[DATA EXCERPTS — start]
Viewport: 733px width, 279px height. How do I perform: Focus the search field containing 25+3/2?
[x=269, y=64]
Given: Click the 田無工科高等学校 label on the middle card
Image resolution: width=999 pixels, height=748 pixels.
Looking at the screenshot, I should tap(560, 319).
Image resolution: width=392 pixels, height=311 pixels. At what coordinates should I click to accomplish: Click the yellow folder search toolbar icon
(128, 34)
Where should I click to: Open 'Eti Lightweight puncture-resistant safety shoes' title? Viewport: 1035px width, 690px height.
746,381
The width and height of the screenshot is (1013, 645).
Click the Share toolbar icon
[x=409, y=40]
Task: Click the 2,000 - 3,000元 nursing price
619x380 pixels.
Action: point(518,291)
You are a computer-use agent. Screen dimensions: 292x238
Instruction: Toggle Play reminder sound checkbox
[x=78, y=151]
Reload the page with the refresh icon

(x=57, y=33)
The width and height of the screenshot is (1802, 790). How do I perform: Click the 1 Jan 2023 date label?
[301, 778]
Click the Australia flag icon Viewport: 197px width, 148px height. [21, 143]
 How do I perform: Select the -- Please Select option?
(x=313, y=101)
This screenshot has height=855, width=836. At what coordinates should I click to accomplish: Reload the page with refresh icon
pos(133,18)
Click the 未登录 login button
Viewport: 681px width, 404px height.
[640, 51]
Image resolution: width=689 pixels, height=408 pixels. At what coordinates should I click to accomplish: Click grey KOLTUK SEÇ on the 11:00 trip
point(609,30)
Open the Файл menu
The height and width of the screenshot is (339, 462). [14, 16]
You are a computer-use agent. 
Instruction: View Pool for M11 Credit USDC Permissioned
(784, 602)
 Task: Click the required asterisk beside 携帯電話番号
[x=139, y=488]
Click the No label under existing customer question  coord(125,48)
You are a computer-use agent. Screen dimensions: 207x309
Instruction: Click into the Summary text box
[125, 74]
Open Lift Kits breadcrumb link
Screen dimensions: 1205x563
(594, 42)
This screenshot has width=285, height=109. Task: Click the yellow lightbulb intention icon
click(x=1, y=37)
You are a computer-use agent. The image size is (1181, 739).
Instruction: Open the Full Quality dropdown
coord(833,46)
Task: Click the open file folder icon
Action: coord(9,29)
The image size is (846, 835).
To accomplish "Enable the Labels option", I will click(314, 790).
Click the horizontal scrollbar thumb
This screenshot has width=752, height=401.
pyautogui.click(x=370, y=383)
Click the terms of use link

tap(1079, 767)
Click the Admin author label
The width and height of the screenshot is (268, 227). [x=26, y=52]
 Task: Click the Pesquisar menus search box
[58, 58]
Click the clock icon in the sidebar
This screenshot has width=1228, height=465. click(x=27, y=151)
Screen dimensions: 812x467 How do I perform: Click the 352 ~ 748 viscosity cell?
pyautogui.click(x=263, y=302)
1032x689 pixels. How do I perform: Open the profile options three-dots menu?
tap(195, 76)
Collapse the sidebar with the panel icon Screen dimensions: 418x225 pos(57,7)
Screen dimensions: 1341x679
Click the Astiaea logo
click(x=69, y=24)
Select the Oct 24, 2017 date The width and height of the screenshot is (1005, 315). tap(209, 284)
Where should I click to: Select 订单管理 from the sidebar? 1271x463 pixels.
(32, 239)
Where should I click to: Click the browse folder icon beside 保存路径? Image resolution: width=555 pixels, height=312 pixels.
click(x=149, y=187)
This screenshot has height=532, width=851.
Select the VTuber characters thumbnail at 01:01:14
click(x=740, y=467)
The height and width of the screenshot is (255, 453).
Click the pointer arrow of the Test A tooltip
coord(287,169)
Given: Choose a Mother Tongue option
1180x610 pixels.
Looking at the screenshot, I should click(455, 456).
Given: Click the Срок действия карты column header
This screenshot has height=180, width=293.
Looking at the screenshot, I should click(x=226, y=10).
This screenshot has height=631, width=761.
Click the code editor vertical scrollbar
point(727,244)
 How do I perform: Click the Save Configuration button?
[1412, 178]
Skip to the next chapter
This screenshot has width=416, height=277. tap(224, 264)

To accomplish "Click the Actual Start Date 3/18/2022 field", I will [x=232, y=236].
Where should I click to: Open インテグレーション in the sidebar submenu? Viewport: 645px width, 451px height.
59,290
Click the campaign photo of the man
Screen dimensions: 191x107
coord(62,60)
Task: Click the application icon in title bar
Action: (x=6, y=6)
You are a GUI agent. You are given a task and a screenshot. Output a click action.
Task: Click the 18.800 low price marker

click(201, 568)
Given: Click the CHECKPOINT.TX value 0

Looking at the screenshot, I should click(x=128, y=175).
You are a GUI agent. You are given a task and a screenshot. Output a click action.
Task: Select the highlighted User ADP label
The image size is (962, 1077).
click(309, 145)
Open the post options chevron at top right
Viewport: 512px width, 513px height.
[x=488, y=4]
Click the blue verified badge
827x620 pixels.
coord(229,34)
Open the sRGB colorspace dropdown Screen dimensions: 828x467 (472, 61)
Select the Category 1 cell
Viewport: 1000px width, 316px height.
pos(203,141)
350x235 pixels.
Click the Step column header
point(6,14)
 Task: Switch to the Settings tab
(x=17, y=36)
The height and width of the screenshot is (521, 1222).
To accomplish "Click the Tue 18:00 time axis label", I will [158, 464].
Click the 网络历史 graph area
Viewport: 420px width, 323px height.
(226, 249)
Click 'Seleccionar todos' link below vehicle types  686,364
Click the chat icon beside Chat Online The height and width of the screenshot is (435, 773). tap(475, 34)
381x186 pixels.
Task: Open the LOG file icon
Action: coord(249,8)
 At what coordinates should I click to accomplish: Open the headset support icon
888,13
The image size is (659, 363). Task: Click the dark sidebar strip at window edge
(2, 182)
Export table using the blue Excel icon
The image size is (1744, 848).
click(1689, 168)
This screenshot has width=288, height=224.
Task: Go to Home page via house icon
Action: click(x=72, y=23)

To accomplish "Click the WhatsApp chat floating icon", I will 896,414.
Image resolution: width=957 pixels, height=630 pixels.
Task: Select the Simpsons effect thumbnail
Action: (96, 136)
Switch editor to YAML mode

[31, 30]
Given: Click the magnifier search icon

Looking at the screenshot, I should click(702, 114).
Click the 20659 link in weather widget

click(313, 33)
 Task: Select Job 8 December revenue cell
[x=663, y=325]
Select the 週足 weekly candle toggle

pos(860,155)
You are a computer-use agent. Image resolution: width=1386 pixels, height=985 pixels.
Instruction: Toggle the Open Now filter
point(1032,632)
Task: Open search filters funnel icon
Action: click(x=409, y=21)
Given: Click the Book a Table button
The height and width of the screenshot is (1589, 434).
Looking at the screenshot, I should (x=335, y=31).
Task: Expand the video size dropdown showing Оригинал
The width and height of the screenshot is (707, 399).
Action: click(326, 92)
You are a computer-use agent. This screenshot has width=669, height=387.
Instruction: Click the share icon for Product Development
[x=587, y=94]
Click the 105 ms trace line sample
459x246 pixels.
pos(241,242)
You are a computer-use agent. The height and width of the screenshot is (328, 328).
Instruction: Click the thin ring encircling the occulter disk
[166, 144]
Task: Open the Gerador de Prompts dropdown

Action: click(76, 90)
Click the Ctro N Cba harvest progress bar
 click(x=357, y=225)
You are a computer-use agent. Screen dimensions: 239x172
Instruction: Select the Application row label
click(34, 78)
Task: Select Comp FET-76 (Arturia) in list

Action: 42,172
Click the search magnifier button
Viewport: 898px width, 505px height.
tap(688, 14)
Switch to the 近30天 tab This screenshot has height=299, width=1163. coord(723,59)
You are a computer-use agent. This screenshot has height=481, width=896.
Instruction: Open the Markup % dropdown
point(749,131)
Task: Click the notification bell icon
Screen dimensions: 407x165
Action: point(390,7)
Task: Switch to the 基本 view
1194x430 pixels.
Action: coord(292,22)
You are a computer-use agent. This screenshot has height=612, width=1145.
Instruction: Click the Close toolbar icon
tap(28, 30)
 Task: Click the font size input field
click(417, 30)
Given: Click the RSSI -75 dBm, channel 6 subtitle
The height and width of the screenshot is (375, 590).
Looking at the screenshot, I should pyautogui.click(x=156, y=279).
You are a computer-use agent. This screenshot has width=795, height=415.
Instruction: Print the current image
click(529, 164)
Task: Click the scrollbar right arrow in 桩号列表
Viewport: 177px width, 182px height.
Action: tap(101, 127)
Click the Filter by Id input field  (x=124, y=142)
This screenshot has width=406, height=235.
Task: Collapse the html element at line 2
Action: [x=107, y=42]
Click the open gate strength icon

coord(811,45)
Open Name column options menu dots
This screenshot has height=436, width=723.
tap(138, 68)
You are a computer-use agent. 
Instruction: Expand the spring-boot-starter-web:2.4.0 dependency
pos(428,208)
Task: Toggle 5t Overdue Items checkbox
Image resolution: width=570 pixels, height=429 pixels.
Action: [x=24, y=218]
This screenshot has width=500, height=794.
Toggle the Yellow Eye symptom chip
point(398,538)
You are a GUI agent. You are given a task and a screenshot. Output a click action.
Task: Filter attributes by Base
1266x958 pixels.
[DATA EXCERPTS — finish]
ACTIVITY
Restate word for word only the lines above from the line containing "has height=612, width=1145." to the line containing "Given: Click the RSSI", both of them included.

EXERCISE RESULT
You are a computer-use agent. This screenshot has height=612, width=1145.
Instruction: Click the Close toolbar icon
tap(28, 30)
 Task: Click the font size input field
click(417, 30)
Given: Click the RSSI -75 dBm, channel 6 subtitle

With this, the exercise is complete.